As a company founded by scientists, Applica is firmly committed to pioneering new research related to truly intelligent document processing. We are excited to announce that our latest paper, Sparsifying Transformer Models with Trainable Representation Pooling, by Michał Pietruszka, Łukasz Borchmann, Łukasz Garncarek, has been accepted to the most prestigious conference in our domain–the 60th Annual Meeting of the Association for Computational Linguistics.
Content Overview
While tackling the problem of long document processing, which is crucial for business cases, we proposed a cutting-edge solution unparalleled both in terms of accuracy and performance.

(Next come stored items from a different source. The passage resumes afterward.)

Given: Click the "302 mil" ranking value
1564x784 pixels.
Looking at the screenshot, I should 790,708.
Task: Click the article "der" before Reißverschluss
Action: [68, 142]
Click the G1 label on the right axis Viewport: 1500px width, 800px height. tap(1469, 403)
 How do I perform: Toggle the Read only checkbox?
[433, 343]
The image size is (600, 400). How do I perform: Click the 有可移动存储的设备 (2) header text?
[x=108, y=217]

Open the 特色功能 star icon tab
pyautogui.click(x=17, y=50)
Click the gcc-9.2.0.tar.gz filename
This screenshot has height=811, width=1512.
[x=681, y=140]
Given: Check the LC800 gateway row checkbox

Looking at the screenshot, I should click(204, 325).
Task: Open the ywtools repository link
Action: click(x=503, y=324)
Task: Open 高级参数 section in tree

The research was conducted on publicly available benchmarks for lengthy document summarization, where it is required to create a short summary outlining the most essential points given the article of up to tens or hundreds of pages.
Remarkably, our experiments show that even our simple baseline performs comparably to the current state-of-the-art and with trainable pooling, we can retain its top quality while being up to 13x more efficient during training and inference. Additionally, our model required 4x fewer parameters and 3-4 orders of magnitude less training data than third-party solutions.
To grasp our innovative idea in layperson’s terms, imagine someone reading the paper and highlighting it so that it is possible to provide a summary using only the highlighted parts. The end-to-end mechanism we introduce performs highlighting by scoring the neural network’s representations. Then, only the selected ones are passed forward.
Strictly speaking, we introduced the selection which reduces data resolution in a roughly similar way to how pooling works in Convolutional Neural Networks. In the latter, the feature map is downsampled, and only the most informative activations are retained. The additional (orthogonal) informational bottleneck is introduced here.
Such a pooling can be applied between any subsequent layers, such that multiple operations of this type will be used in the network and gradually introduce the bottleneck along the encoding process.
As a result, we remove a crucial drawback of current Transformer networks and achieve a sublinear computational complexity.